KALAMAZOO, Mich. — Like most college seniors during this time of year, Jose Ernesto Lopez is ready to graduate. It’s been a long 4 years since he first arrived at Kalamazoo College from his home in Los Angeles. Now he’s ready to receive his diploma and makes his parents proud even though they may not be there to watch him walk across the stage.
“They are in L.A. and so they fear traveling,” said Lopez. “They have the fear of being deported. And it's unfair.”
The fear his parents live with is one of the reasons why Lopez protested Monday, he said. He was one of 300 people who gathered with Michigan United and ProKzoo at Bronson Park on May Day for the ‘Day Without Immigrants’ rally also known as Un Dia Sin Immigrantes.
“We are here to protest,” said Coral Cervantes, a senior as well at Kalamazoo College. “We are here to fight back because of all the unjust policies that are in place right now in the administration.”
Policies that take away immigrants rights as workers in the private and public sectors, she said. Cervantes is a part of the La Cosecha Movement, an organization created to protect the rights and dignity of 11 million undocumented workers.
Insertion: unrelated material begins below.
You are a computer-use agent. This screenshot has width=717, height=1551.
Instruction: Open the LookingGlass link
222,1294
“I want people to know that they are families, they are children, they are students, they are people in positions of what we would call authority that are affected by this on the daily,” said the 23-year-old student activist from the San Fernando Valley in California. “It’s really important to emphasize that immigrant rights are human rights.
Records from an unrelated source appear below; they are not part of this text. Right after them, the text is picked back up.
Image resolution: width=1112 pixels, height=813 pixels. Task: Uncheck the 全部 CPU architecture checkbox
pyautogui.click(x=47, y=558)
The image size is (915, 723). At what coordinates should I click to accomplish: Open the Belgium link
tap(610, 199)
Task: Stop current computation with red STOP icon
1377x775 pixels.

Cervantes said Monday’s rallies, which are taking place nationwide, actually started 10 years ago when immigrant farmers demanded better pay and shorter hours. Millions of people marched in the streets about their situation. Years later, it’s turned into a fight to get the general public to see them as human beings.
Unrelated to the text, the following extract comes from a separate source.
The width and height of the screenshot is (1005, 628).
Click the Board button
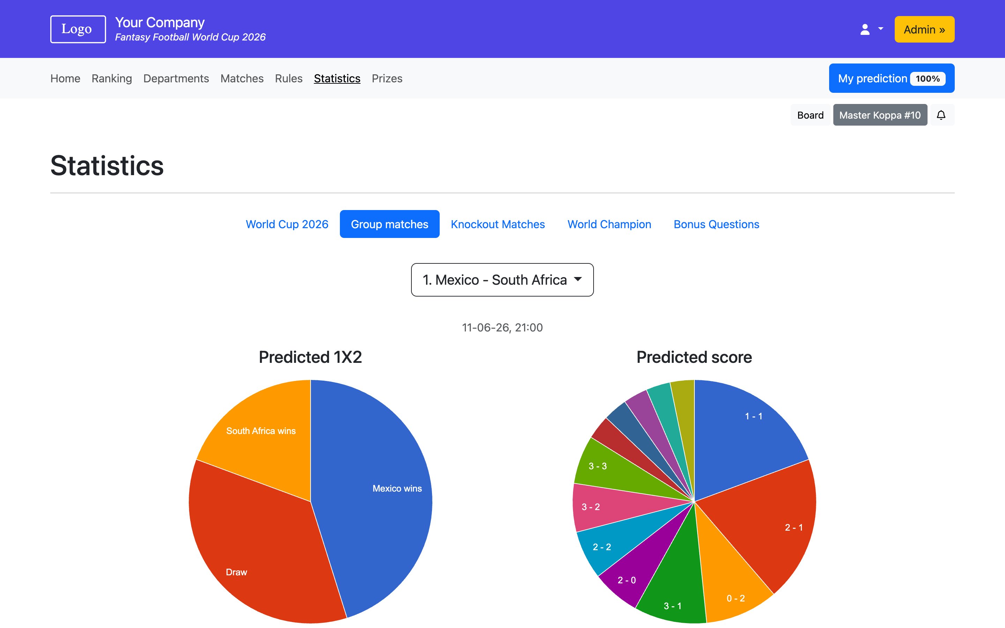(810, 115)
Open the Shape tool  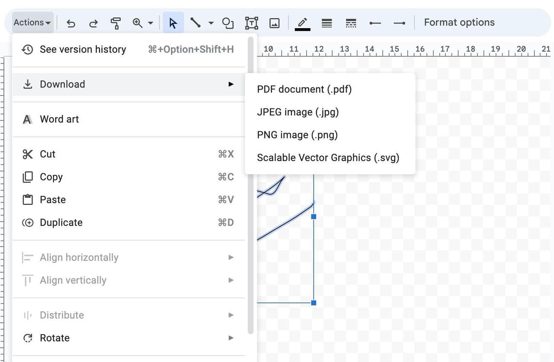coord(228,23)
“We are human,” said Cervantes with a smile. “Immigrants are humans and immigrant rights are human rights.”
Lopez said the effort to sanction immigrants has sometimes turned violent, especially when families are physically torn a part. With constant talk of the wall going up on the Texas-Mexico border and the ICE detainments happening at airports across the country, many immigrants live in fear. He said they go into hiding for fear of being deported.
“Some of my other friends have families that have been deported, have been detained,” said Lopez. “It’s a very scary and very violent process of being detained and not knowing the whereabouts of loved ones.”
Lopez said he feels the fear that others are experiencing. It’s impacted him so much he won’t allow his parents to risk their livelihood by traveling to his graduation. He, like others, hope that the rallies will help people to see immigrants as their equals.
“They should engage in politics whether it be marches, strikes, boycotts, social movements,” said Lopez as his advice to the general public. “Together with social movements we can influence public opinion.”